This D’var Torah is in Z’chus L’Ilui Nishmas my sister Kayla Rus Bas Bunim Tuvia A”H, my maternal grandfather Dovid Tzvi Ben Yosef Yochanan A”H,  my paternal grandfather Moshe Ben Yosef A”H, uncle Reuven Nachum Ben Moshe & my great aunt Rivkah Sorah Bas Zev Yehuda HaKohein.
      It should also be in Zechus L’Refuah Shileimah for:
-My father Bunim Tuvia Ben Channa Freidel
-My grandmothers Channah Freidel Bas Sarah, and Shulamis Bas Etta
-Mordechai Shlomo Ben Sarah Tili
-Noam Shmuel Ben Simcha
-Chaya Rochel Ettel Bas Shulamis
-Nechama Hinda Bas Tzirel Leah
-Amitai Dovid Ben Rivka Shprintze
-And all of the Cholei Yisrael
-It should also be a Z’chus for an Aliyah of the holy Neshamos of Dovid Avraham Ben Chiya Kehas—R’ Dovid Winiarz ZT”L, Miriam Liba Bas Aharon—Rebbetzin Weiss A”H, as well as the Neshamos of those whose lives were taken in terror attacks (Hashem Yikom Damam), and a Z’chus for success for Tzaha”l as well as the rest of Am Yisrael, in Eretz Yisrael and in the Galus. 






 כִּי תֵצֵא ●  Ki Seitzei

● Why did the Torah “give in” to the Evil Inclination? ●

“Beauty & the Beast, Lashes & Muzzles”


Returning to the topic of war, as was mentioned, Moshe Rabbeinu taught the rules pertaining to the Eishes Yefas To’ar, literally, the woman of beautiful appearance.1 Once again, the law dictates that after an opposing nation is given over to the B’nei Yisrael and is plundered, Hashem actually allows an Israelite soldier who may desire a “beautiful” gentile woman from among the captives to go ahead and marry her, provided that he follow the unpleasant procedure prescribed in the opening verses of this Sidrah (i.e., she must be made to shave her head bald, lets her nails grow, strips herself from her garments of captivity, and be in a state of mourning).

As was also mentioned, in interpreting the Torah’s odd allowance of this marriage, Rashi cites a tradition, explaining that the “Torah was only speaking in correspondence to the Yeitzer HaRa,”2 the idea and concern being that if G-d would not have allowed the marriage, the soldier would have married her regardless, illicitly.

Though we discussed this tradition above, it certainly needs to further qualification.


REVISITING: The Eishes Yefas To’ar & the Yeitzer HaRa

It would be one thing for Chazal to have concluded that marriage to the Yefas To’ar is not fundamentally inappropriate; the proof would have been that the Torah permitted it.
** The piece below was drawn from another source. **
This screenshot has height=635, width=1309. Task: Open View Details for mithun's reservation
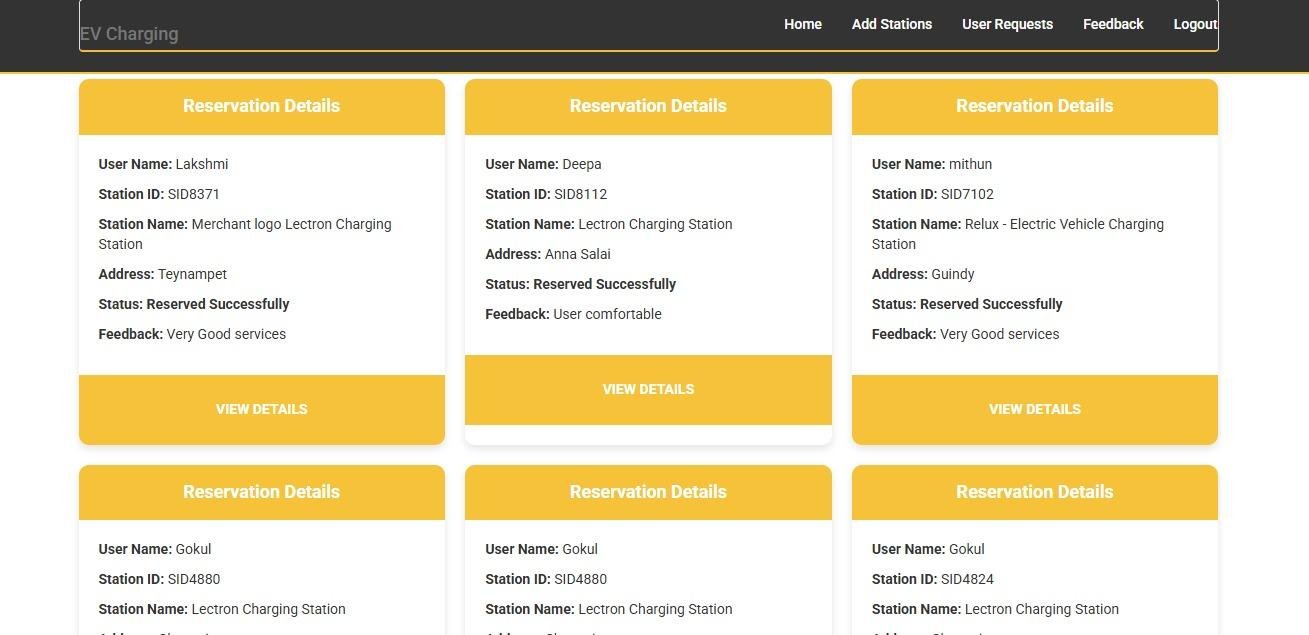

That is in fact not what they have concluded.

At face value, what it sounds like Chazal have instead suggested is that in order to “account for” man’s Evil Inclination, lest he be punished for this controversial and otherwise incorrect act, G-d granted him leeway by simply legalizing the act which would we have otherwise rightfully called a crime. With this unique permit, Hashem afforded man the opportunity to reap the best of both worlds, simultaneously allowing him fulfill his desires and not violate any prohibitions in the process. Again, the underlying logic for this permit is that man would have otherwise violated G-d’s will anyway.

The question is why the Torah only granted this permission here. It is not like the Torah authorizes one to eat pork, lest he proceed to violate the dietary rules of Kashrus anyway. In fact, this “compromise”—that one is permitted to do something “incorrect” due to the fear that he would rebel and do it anyway—does not seem to appear anywhere else in the Torah. And if we think about it, why should such a phenomenon exist altogether? One of the fundamental missions we were assigned to in this world is to overcome the Evil Inclination for the sake of G-d’s higher will. Sometimes, man overcomes and other times, man succumbs, but the goal and standard virtually always remains the same. For G-d to compromise or bend His will would seem to completely undermine the lofty mission statement.

Yet here, it appears as though the Torah has done just that, having given man the go-ahead to simply submit to his Evil Inclination. Thus, Yefas To’ar apparently breaks all of the rules and violates the elevated standards of the Torah. The question, again, is: Why? Why did the Torah violate its own ideals like that? Why, in any case, did the Torah “speak only in correspondence to the Evil Inclination” and allow a person to marry this gentile captive?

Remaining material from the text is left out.